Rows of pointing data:

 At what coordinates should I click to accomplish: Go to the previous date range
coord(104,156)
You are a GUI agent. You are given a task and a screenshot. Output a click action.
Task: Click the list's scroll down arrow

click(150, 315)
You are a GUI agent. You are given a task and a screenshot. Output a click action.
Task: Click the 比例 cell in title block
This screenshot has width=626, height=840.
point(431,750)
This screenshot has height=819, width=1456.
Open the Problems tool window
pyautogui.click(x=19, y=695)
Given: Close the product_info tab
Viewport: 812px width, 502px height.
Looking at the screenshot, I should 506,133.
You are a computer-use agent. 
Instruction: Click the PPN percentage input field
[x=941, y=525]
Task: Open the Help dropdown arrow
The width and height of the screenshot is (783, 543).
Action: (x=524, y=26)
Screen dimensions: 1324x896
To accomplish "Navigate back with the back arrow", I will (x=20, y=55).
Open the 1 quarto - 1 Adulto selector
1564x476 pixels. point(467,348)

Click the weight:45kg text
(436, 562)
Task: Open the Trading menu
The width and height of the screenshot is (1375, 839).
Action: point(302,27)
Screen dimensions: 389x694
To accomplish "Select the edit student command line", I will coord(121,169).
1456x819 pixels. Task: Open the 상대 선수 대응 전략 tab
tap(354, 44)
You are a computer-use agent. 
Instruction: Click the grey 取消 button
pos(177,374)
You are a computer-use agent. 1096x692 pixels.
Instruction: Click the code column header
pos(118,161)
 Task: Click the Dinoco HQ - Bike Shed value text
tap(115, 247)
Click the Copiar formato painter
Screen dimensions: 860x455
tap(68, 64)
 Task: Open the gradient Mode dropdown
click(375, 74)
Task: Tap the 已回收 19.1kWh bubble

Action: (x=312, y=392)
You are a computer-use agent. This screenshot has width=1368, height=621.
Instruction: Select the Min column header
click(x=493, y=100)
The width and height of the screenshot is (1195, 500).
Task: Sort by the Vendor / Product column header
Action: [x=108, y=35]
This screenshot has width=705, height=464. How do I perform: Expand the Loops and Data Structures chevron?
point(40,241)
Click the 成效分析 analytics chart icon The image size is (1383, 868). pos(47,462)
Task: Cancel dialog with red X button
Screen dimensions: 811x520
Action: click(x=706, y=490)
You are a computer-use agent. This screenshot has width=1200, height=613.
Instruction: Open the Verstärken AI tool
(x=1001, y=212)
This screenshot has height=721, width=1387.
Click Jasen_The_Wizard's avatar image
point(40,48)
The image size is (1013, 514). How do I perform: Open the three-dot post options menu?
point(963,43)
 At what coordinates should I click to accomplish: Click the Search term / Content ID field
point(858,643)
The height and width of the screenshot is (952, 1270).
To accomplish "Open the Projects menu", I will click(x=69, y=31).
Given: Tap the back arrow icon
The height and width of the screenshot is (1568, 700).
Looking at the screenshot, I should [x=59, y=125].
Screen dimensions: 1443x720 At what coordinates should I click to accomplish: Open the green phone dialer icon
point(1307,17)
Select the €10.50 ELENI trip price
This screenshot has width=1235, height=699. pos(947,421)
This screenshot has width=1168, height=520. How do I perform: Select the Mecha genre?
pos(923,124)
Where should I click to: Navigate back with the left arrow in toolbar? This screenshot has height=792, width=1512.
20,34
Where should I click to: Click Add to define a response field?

Brief:
Please write out the rows again from the line with "At what coordinates should I click to accomplish: Click" up to and including the line with "This screenshot has width=1235, height=699.", substituting "Settings" for "Projects" and leaving everything else unchanged.

The solution:
 At what coordinates should I click to accomplish: Click the Search term / Content ID field
point(858,643)
The height and width of the screenshot is (952, 1270).
To accomplish "Open the Settings menu", I will click(x=69, y=31).
Given: Tap the back arrow icon
The height and width of the screenshot is (1568, 700).
Looking at the screenshot, I should [x=59, y=125].
Screen dimensions: 1443x720 At what coordinates should I click to accomplish: Open the green phone dialer icon
point(1307,17)
Select the €10.50 ELENI trip price
This screenshot has width=1235, height=699. pos(947,421)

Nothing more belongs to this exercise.